### [EXERCISE DIRECTIONS]
Sort through the material below and copy each line with "agent".

### [INPUT FOR THIS TASK]

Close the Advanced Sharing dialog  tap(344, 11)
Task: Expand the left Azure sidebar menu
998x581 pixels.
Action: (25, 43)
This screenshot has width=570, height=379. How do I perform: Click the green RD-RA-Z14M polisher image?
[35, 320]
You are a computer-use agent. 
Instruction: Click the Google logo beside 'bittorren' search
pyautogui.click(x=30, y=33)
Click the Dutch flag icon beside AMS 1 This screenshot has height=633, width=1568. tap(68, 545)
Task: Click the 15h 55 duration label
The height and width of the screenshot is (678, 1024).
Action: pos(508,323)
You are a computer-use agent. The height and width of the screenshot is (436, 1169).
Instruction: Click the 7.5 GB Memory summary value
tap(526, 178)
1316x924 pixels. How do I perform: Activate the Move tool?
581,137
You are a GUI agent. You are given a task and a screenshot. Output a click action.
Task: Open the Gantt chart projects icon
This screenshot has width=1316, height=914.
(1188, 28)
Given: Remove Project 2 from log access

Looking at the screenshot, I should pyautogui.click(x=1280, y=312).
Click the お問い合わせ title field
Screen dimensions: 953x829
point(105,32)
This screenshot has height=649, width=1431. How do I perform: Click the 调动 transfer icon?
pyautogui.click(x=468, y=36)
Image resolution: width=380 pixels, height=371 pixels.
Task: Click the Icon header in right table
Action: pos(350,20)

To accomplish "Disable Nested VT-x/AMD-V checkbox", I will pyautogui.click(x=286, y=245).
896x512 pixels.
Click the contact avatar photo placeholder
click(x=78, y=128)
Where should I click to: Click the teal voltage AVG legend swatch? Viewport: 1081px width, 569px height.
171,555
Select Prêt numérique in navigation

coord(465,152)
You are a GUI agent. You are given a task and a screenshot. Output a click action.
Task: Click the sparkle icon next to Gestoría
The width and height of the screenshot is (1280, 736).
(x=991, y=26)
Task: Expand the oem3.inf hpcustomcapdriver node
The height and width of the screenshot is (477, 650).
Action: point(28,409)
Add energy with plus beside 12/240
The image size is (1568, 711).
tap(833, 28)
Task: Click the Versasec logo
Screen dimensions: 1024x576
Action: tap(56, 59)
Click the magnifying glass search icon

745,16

### [RESULT OF THE TASK]
You are a computer-use agent. 
You are a computer-use agent. The height and width of the screenshot is (436, 1169).
You are a GUI agent. You are given a task and a screenshot. Output a click action.
You are a GUI agent. You are given a task and a screenshot. Output a click action.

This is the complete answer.